Prior to the passage of the act creating the Public Service Commission (102 Ohio Laws, 549), and its successor, The Public Utilities Commission (103 Ohio Laws, 804 et seq.), municipalities had the power to adopt a schedule of rates for gas so long as there was not an effective ordinance in force. State, ex rel. Attorney General, v. Ironton Gas Co., 37 Ohio St. 45.
Under the provisions of Section 614-44, General Code, an appeal from the provisions of an ordinance can be made to the Public Utilities Commission, or, in event there is no ordinance adopted, a company may file, under Section 614-20, General Code, an application with the commission to increase its rates.
However, by the provisions of Section 614-44, General Code, a municipality is given not only the power to fix rates "at any time within one year before the expiration of any contract" but also "at any other time authorized by law." Section 3982, General Code, specifically authorizes a municipality to "regulate from time to time the price which such companies may charge for electric light, or for gas for lighting or fuel purposes." (Italics ours.)
While a company under the provisions of Section 614-20, General Code, is given the right to apply for an increase in rates when an ordinance has not been adopted, nothing in the statutes makes that application an exclusive method of rate determination or prevents the city from exercising powers specifically granted to it under the provisions of Sections 3644, 3982 and 3983, General Code.
These powers of the municipality are subject only to review by appeal to the Public Utilities Commission in event the company does not accept the ordinance, and by the right of referendum existing in the people.
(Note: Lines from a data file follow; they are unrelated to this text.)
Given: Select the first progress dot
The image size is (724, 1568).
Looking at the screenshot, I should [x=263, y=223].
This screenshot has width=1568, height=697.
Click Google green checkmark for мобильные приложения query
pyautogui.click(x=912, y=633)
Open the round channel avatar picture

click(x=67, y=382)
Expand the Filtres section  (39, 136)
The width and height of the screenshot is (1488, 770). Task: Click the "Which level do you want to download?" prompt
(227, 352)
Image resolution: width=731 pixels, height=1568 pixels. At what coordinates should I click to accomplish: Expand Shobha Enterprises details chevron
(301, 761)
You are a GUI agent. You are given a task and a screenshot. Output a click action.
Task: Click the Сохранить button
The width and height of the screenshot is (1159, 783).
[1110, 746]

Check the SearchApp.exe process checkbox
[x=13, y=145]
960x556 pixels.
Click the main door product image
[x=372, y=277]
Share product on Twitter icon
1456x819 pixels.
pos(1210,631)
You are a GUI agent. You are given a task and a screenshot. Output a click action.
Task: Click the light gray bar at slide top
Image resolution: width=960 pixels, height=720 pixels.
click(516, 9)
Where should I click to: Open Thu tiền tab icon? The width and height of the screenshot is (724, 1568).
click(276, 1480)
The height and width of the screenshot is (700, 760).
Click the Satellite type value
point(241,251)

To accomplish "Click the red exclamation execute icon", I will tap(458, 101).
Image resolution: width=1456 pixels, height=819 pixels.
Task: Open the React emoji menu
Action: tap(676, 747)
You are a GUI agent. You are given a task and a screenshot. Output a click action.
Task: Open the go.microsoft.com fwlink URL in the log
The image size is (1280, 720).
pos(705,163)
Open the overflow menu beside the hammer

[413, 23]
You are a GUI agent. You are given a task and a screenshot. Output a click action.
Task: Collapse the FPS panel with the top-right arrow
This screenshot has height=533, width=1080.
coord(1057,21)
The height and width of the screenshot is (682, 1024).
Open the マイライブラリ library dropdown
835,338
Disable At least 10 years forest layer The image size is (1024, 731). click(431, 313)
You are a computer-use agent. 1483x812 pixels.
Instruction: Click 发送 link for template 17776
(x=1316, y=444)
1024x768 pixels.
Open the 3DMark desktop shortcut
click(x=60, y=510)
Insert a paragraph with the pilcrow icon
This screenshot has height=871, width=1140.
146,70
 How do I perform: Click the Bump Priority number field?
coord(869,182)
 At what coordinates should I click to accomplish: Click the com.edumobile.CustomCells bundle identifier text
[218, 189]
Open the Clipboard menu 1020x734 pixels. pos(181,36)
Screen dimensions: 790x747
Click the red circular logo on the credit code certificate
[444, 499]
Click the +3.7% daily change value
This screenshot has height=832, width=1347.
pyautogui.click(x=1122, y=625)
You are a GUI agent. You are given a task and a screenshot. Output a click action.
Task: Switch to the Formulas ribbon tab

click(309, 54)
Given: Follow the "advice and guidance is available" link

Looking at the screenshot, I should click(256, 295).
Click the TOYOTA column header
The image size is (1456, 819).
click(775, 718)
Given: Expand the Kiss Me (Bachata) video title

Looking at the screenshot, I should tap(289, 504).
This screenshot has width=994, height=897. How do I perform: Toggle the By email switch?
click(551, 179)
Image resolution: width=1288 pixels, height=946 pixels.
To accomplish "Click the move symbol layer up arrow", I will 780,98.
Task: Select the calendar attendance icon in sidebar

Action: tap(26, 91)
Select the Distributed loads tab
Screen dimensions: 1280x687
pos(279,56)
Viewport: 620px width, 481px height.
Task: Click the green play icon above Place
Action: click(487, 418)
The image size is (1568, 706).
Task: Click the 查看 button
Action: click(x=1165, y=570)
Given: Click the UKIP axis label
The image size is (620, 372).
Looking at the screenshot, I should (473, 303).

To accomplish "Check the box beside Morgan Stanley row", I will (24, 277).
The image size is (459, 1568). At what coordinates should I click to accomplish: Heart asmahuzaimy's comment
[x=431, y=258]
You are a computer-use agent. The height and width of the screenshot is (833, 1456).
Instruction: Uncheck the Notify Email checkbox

See City of Washington v. Public Utilities Commission, 99 Ohio St. 70, 72, 73, 124 N.E. 46; Mutual Electric Co. v. Village of Pomeroy, 99 Ohio St. 75, 84, 85, 124 N.E. 58; Ohio River Power Co. v. City of Steubenville, 99 Ohio St. 421, 426, 124 N.E. 246; Ohio Water Service Co. v. City of Washington, 131 Ohio St. 459, 464, 3 N.E.2d 422.
The Public Utilities Commission has heretofore uniformly followed and applied this holding. See Appeal of Dayton Light Power Co. (1923), Annual Report of Public Utilities Commission, pp. 61-62; 33 Ohio Jurisprudence, 593.
Consequently, the application by The Ohio Fuel Gas Company on December 18, 1936, to the Public Utilities Commission did not deprive the city of Norwalk of its right, under the provisions of Sections 3644, 3982 and 3983, General Code, to adopt an ordinance on January 5, 1937. The orders of the commission of July 14, 1937, and August 31, 1937, holding that the city did not have this power were unreasonable and unlawful. The orders are therefore reversed and the matter remanded for further proceedings under the appeal filed by the company on March 4, 1937, to the ordinance adopted by the city of Norwalk on January 5, 1937.
Order reversed.
WEYGANDT, C.J., MATTHIAS, DAY, ZIMMERMAN, WILLIAMS and MYERS, JJ., concur.